Lo dicho, hablando en voz baja, que es como suelen dirigirse los fantasmas a las gentes de bien en la hora del té, ya sea para amedrentarlas o para enamorarlas.
Miro al techo como si me fuera posible saludar a Emily, pero ella, muy Emily, me ignora por completo. Nunca mira hacia fuera, por más que se sitúe tras la ventana. En realidad no mira lo que ve: ese es el vicio más secreto de los poetas cohibidos. Ni lo mira ni le importa. Me ignora, como a cualquier curioso que piense en ella. No conozco su estatura, ni sus pechos ni su voz ni la anchura de su torso… Solo tengo la fotografía de su rostro, sus cartas y sus poemas. Pero sí comprendo los aguijones que lastiman su pensamiento.
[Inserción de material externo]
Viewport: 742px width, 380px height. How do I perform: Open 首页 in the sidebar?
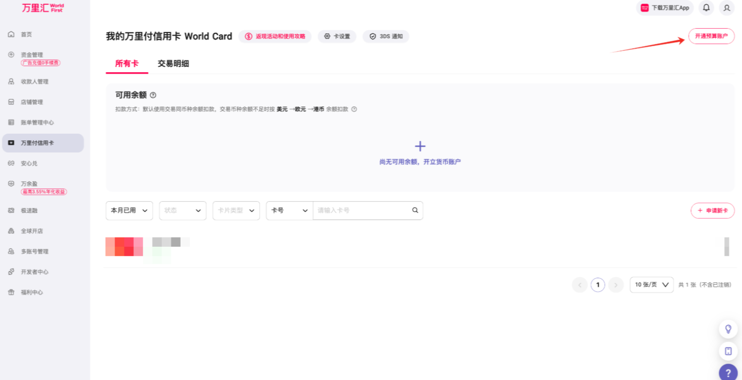pos(26,35)
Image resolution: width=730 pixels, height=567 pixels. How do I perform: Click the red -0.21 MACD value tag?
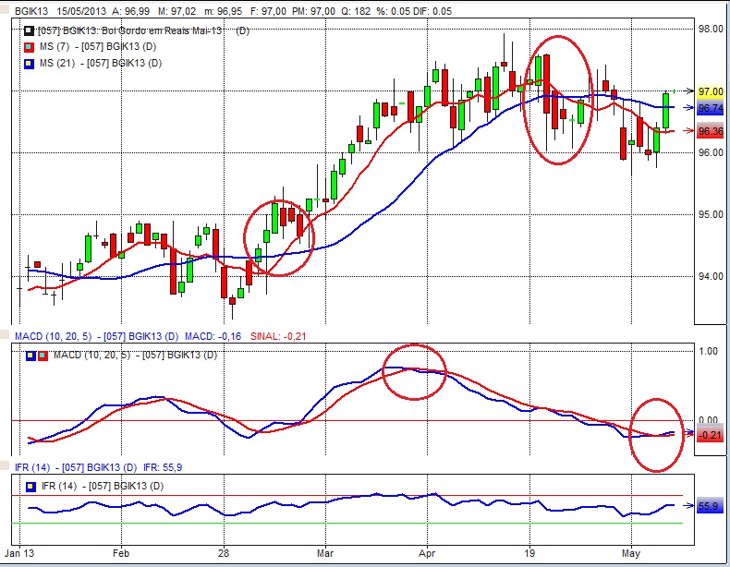coord(710,434)
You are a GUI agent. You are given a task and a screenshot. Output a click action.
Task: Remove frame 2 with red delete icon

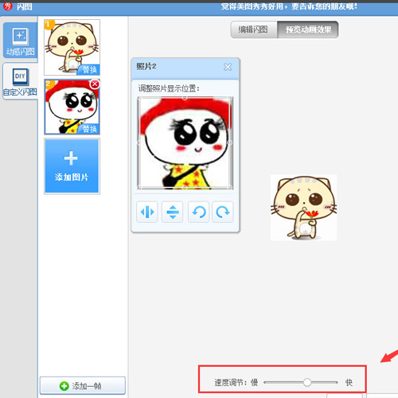click(95, 84)
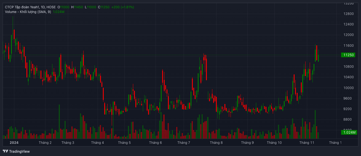Click Tháng 7 on the time axis
This screenshot has height=156, width=361.
pos(184,143)
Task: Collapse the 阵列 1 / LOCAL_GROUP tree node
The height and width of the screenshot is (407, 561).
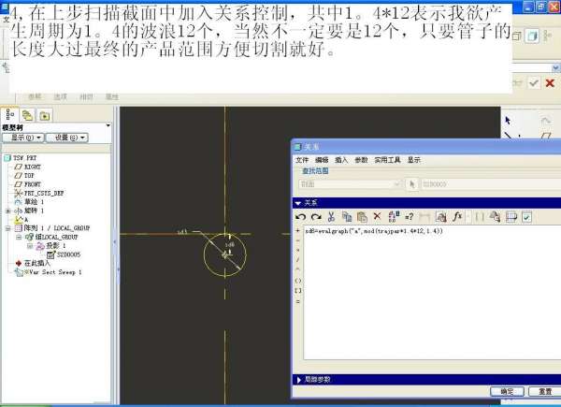Action: pyautogui.click(x=7, y=228)
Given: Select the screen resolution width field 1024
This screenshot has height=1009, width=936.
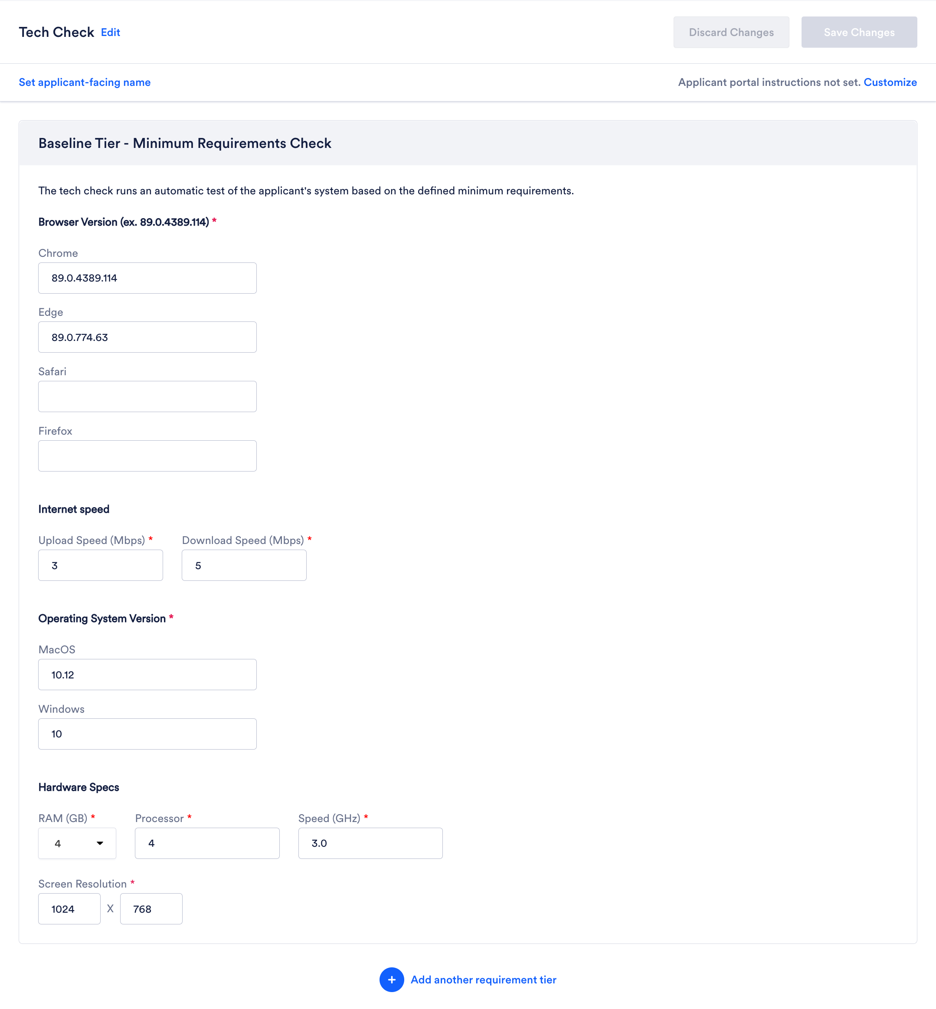Looking at the screenshot, I should coord(69,909).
En ocasiones la veo escribiendo cartas y entonces sé que la literatura está siendo recorrida por un escalofrío que enloquece a quienes lo perciben sin saber por qué. Es el misterio de las palabras dejando imágenes de sorpresa que dejan estupefacción. Escribe sus cartas orladas de versos. Tan solo veo un perfil algo nacarado y una suerte de poema que lo circunda como si fuese esa corona de mentira que ilumina a las santas cristianas.
Emily, silenciosa ermitaña de blanco algodón, se aisló del mundo huyendo de un posible amor imposible (¿quién dictamina la imposibilidad de los amores posibles?), cuidando de una madre enferma que en su debilidad se ha hecho querer como se quiere a un hijo y, finalmente, recluyéndose en una habitación de la casa paterna para que la vida pase de un modo casi desapercibido. Una habitación, eso sí, con ventanas de guillotina como las de Ámsterdam.
Porque «la esperanza es esa cosa con plumas que se posa en el alma».
Eso me dice la Dickinson para ayudarme a acabar con todo esto en tanto sigo hablando solo.